Colebrook Junior School

Working Together to achieve Success

Towcester Road, Swindon,
Wiltshire SN3 4AS

01793 823 057

Upper School Enterprise Outcome 2

The challenge for this Enterprise Outcome combined making chocolate truffles with lots of mathematical concepts. This included ratios to increase the quantity of ingredients needed to make a greater amount of the mixture and accurate measuring to design the net of a shape to make a 3D presentation box.

 

The first part of the session was to make the Truffles.

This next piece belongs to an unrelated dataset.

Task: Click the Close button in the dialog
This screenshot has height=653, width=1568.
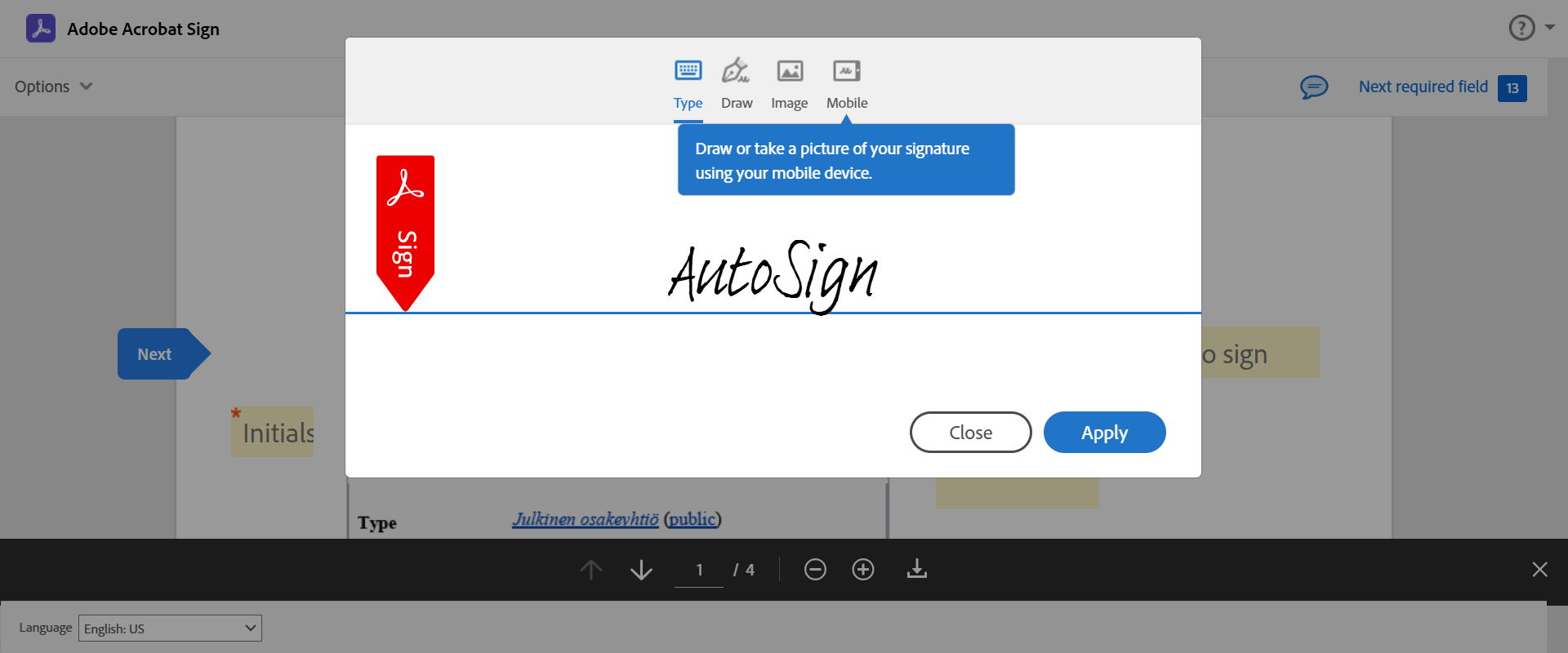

Ingredients list: Greek Festive Truffles

This quantity makes 3/4 truffles. You will need to increase the quantity according to the number of truffles you would like to make!

Makes: 3-4 truffles

30g dark chocolate, melted

35g of biscuits, crushed

30ml of milk

1tsp of cream

½ tsp of flaked coconut (optional)

Method

1.) Crush the biscuits in a freezer bag until they have broken into small pieces (about the size

of a raisin). 

2.) Add the milk and cream to the melted chocolate, blend until the ingredients combine

3.) Add the crushed biscuits and any extra ingredients you choose.

4.) Place the mixture in the fridge to cool for 1-2 hours.

5.) Remove the mixture for the chocolate truffles from the refrigerator. Wet your hands with some water, to make it easier to work with the chocolate mixture, and shape the chocolate truffles into balls by rolling between the palms of your hands.

6.) Roll the chocolate truffles in cocoa powder or chocolate sprinkles and then put into your presentation box. 

Then there was the designing of the presentation box!

All that remains is the tasting of the truffles! Let us know what they were like!